GOAL OF THE EXERCISE: Copy out every row below word for word, leaving out the pictures.

● ● ●

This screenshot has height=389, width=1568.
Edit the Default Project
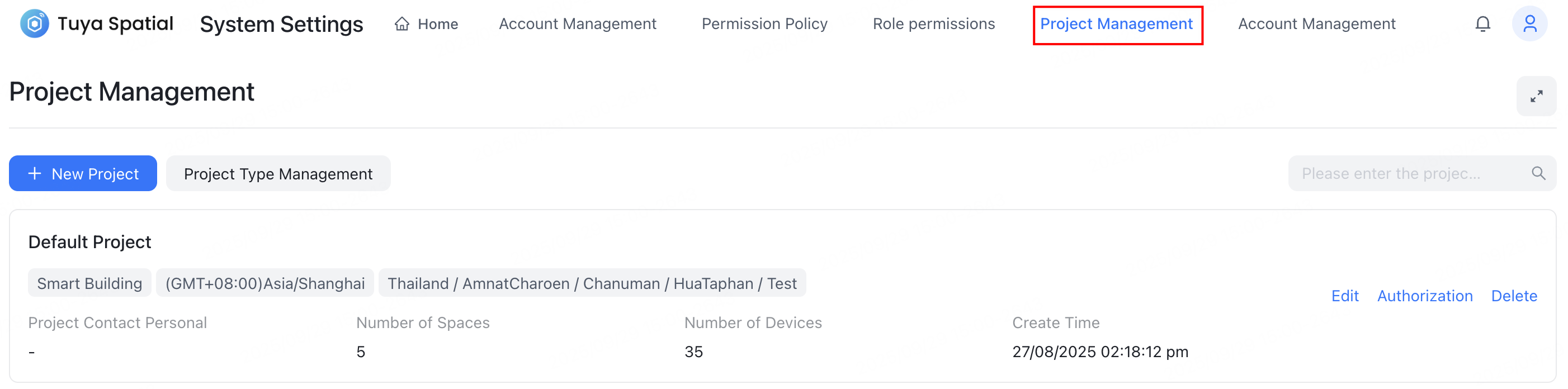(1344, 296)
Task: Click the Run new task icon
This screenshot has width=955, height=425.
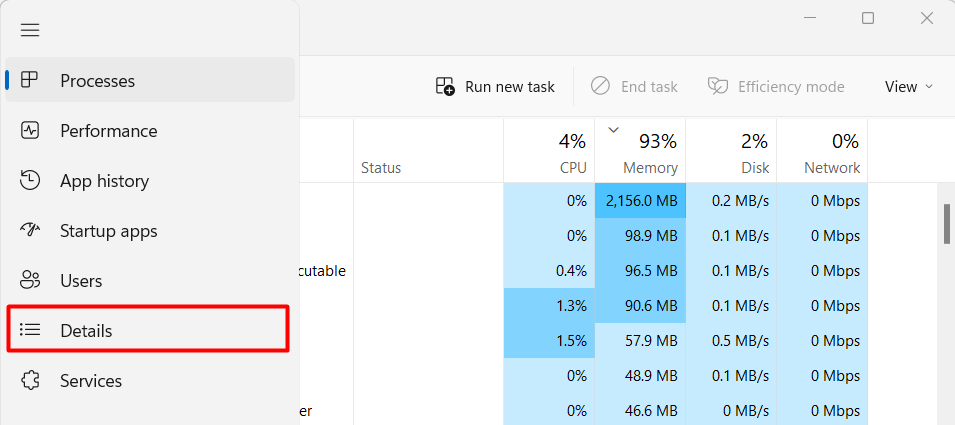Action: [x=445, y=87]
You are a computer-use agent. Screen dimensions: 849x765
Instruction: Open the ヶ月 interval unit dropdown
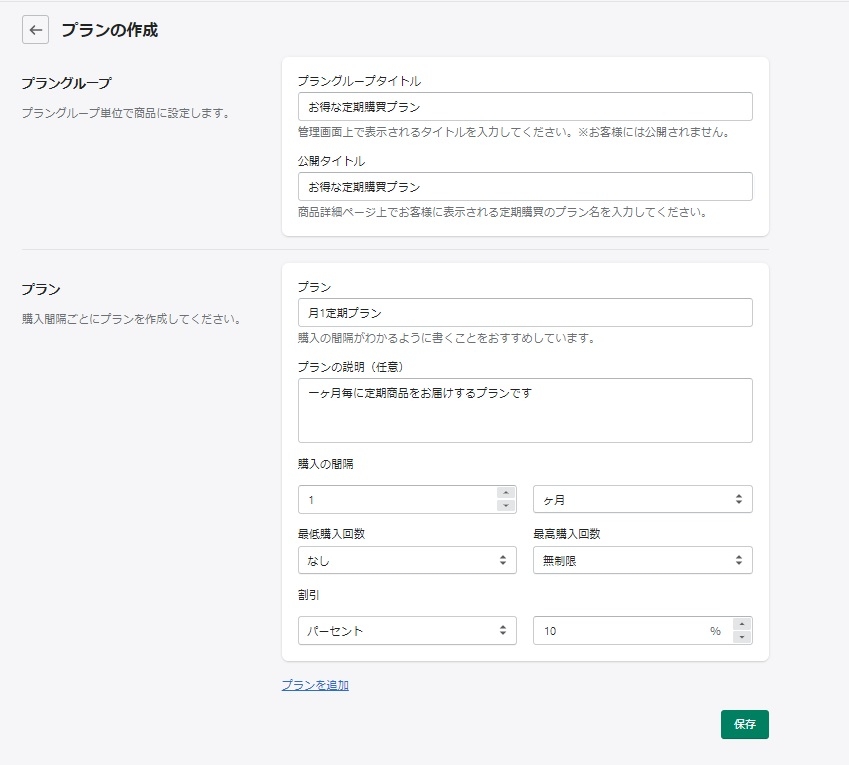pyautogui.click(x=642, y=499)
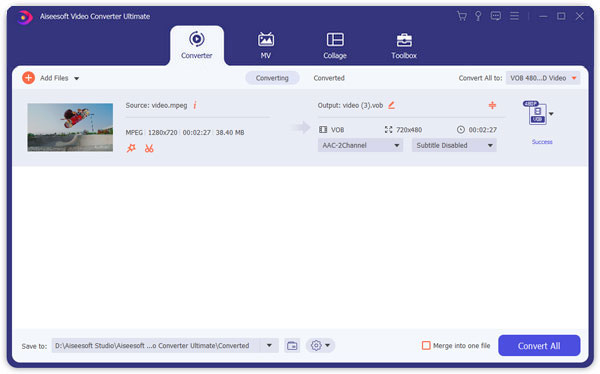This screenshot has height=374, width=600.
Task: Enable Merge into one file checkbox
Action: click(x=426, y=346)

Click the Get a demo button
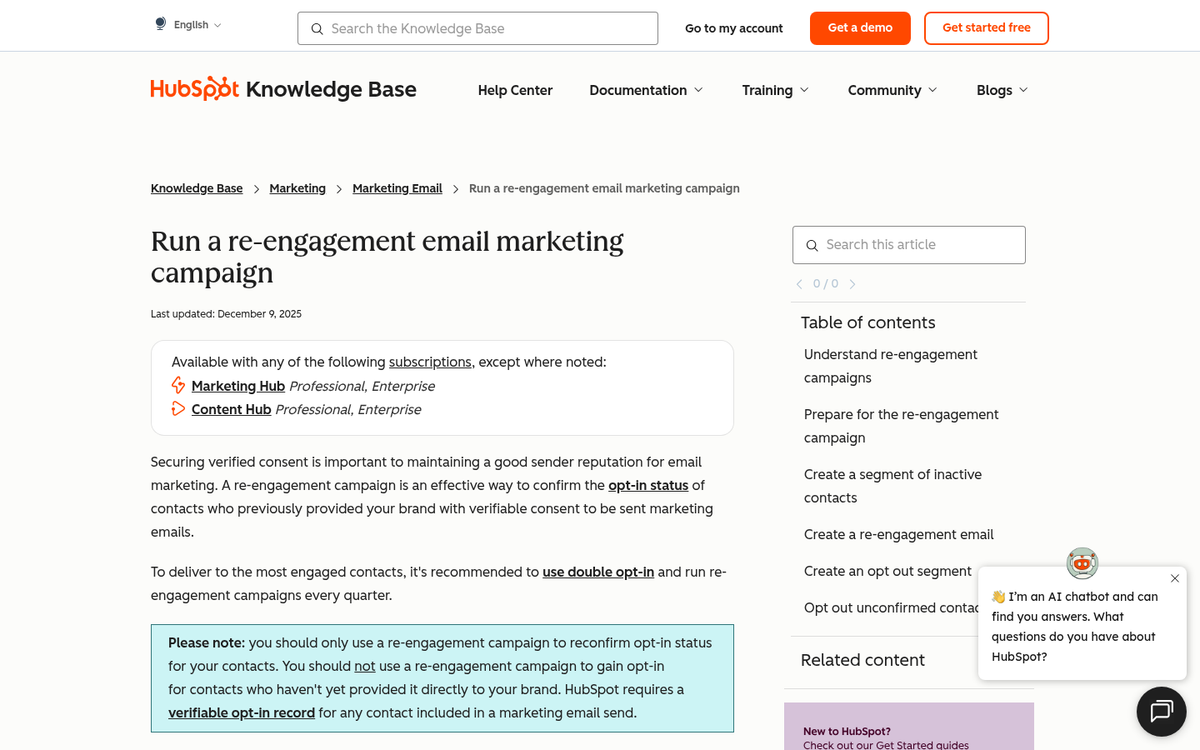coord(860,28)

● ● ●

PROBLEM SOLUTION:
This screenshot has height=389, width=1568.
Edit the Default Project
(1344, 296)
Task: Click the Run new task icon
This screenshot has width=955, height=425.
Action: [x=445, y=87]
You are a computer-use agent. Screen dimensions: 849x765
Instruction: Open the ヶ月 interval unit dropdown
pyautogui.click(x=642, y=499)
This screenshot has height=374, width=600.
Task: Enable Merge into one file checkbox
Action: click(x=426, y=346)

Click the Get a demo button
coord(860,28)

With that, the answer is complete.